**Exercise description**
After locating "Screen dimensions: 430x228" in the listing below, copy that line and each one after it exactly, ending with the line that has "This screenshot has width=443, height=276.".

**Input data**
────────────────────
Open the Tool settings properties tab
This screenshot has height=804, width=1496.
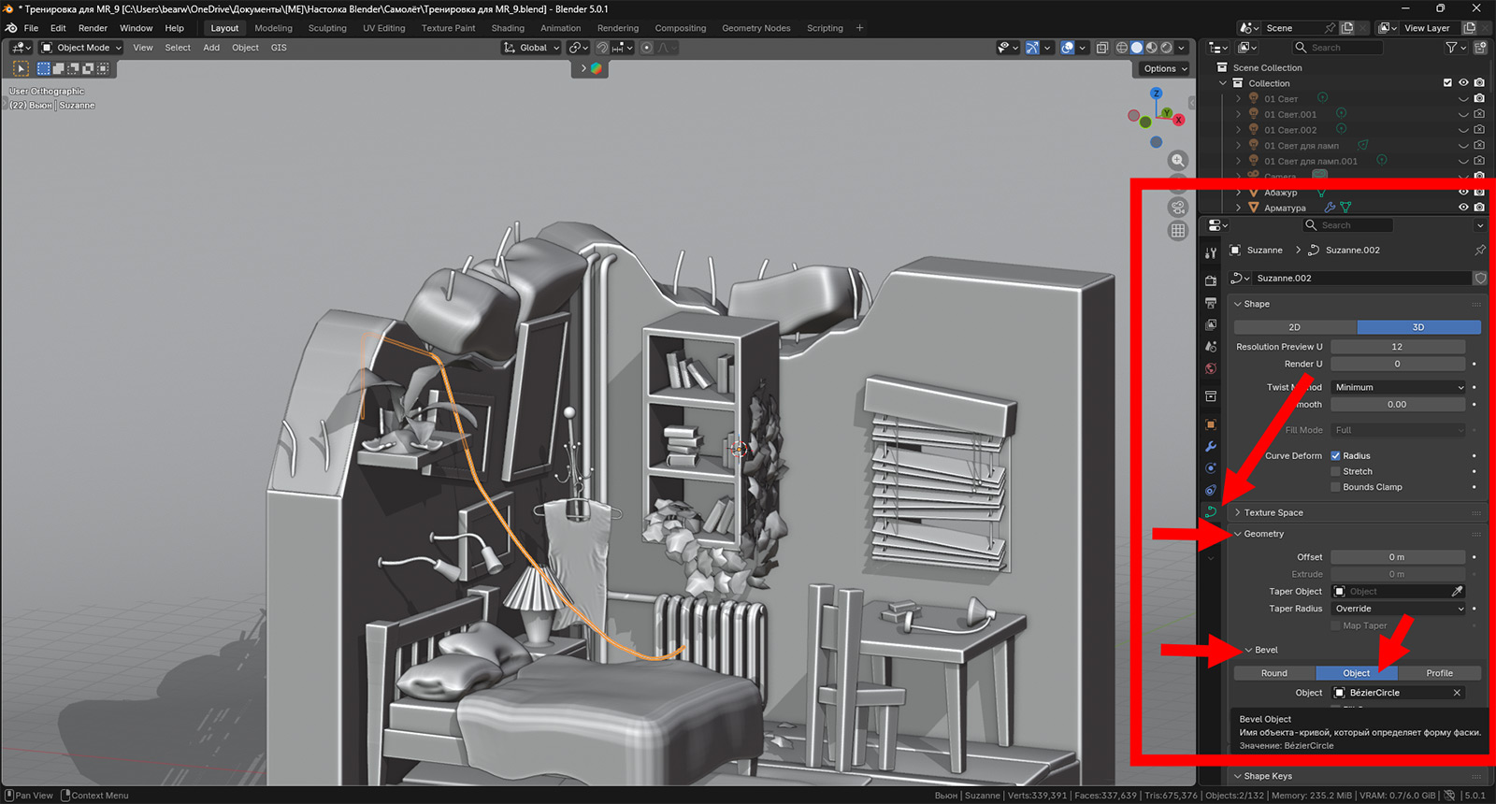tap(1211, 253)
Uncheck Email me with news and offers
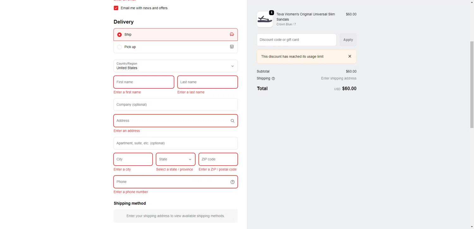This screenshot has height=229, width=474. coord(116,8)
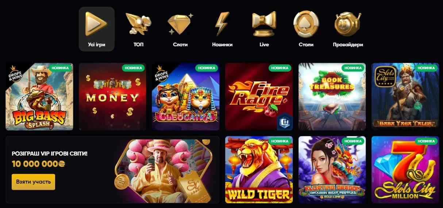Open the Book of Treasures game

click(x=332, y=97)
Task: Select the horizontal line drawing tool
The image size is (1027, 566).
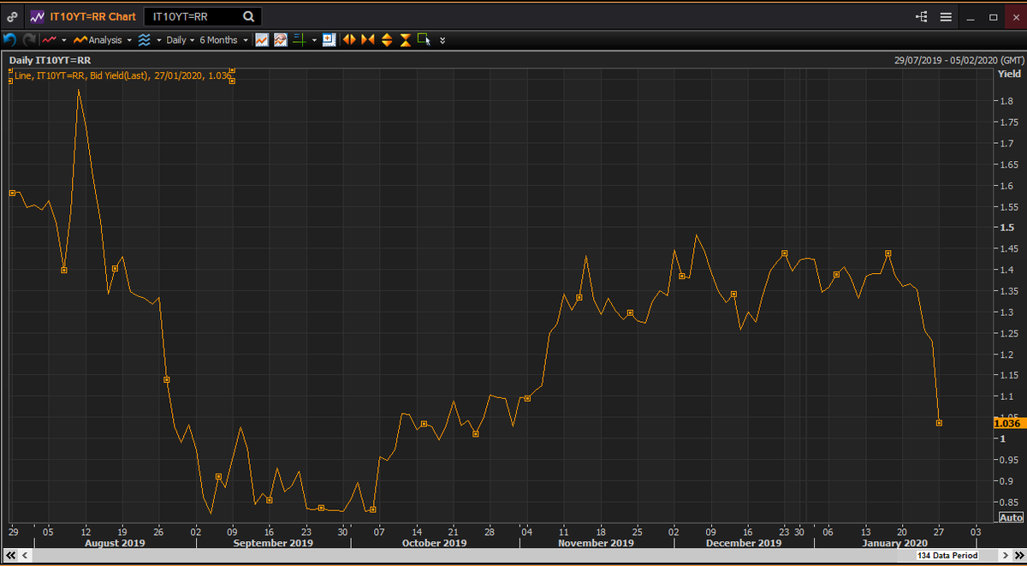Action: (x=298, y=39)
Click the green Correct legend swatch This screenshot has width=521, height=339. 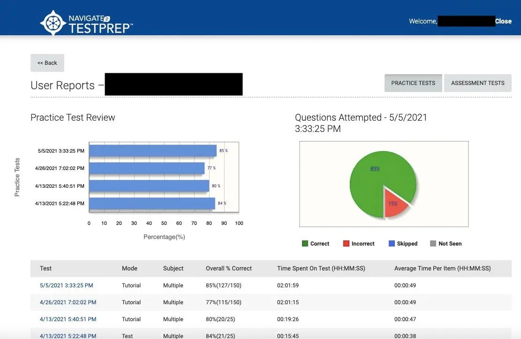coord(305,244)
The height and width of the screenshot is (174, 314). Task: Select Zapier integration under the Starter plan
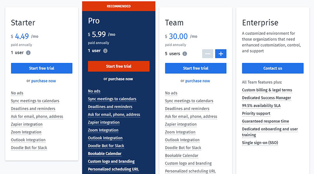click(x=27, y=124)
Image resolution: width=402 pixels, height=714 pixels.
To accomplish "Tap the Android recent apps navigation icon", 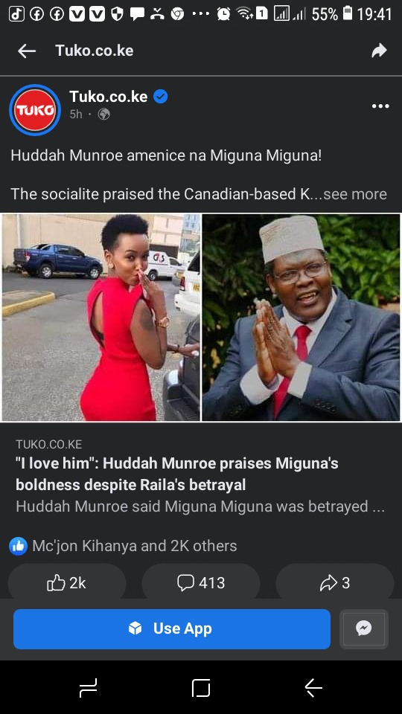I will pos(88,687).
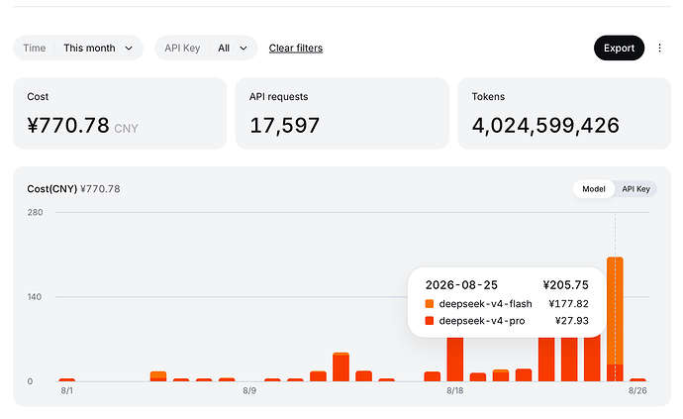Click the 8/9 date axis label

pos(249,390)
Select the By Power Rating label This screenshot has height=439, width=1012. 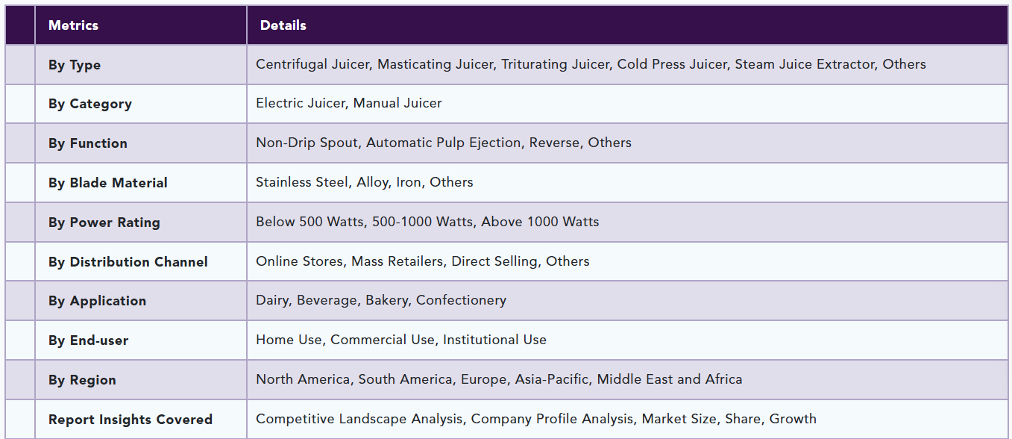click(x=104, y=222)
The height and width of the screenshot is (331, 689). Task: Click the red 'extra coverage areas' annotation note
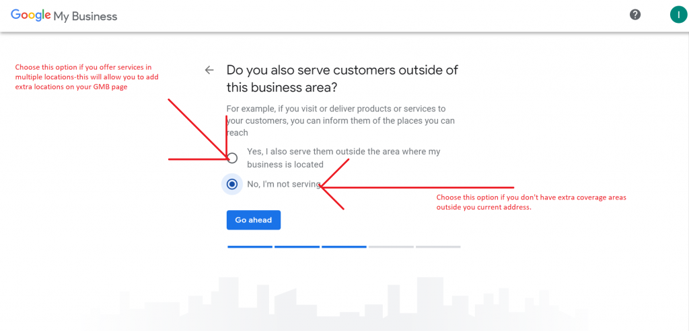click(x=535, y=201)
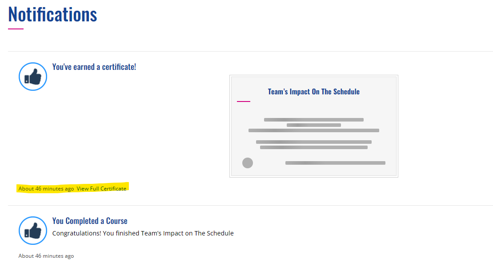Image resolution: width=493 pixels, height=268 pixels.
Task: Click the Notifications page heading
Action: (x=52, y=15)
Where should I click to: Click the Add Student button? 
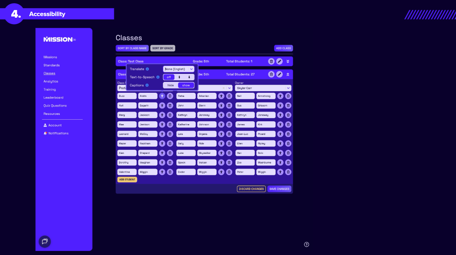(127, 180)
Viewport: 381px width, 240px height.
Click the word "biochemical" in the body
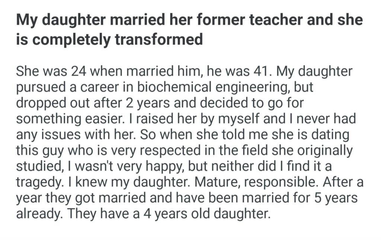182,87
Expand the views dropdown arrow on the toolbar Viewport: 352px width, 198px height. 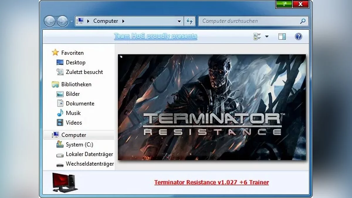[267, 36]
────────────────────
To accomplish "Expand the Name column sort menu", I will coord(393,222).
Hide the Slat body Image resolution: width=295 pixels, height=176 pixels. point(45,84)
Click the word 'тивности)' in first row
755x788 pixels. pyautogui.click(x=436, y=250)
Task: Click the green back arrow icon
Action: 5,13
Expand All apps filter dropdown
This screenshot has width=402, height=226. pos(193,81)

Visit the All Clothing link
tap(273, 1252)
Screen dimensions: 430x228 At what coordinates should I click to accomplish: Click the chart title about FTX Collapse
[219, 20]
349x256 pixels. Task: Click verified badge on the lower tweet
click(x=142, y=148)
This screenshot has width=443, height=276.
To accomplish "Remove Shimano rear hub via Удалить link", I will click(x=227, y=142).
────────────────────
**Problem solution**
Screen dimensions: 430x228 At what coordinates should I click to accomplish: Click the chart title about FTX Collapse
[219, 20]
349x256 pixels. Task: Click verified badge on the lower tweet
click(x=142, y=148)
This screenshot has width=443, height=276.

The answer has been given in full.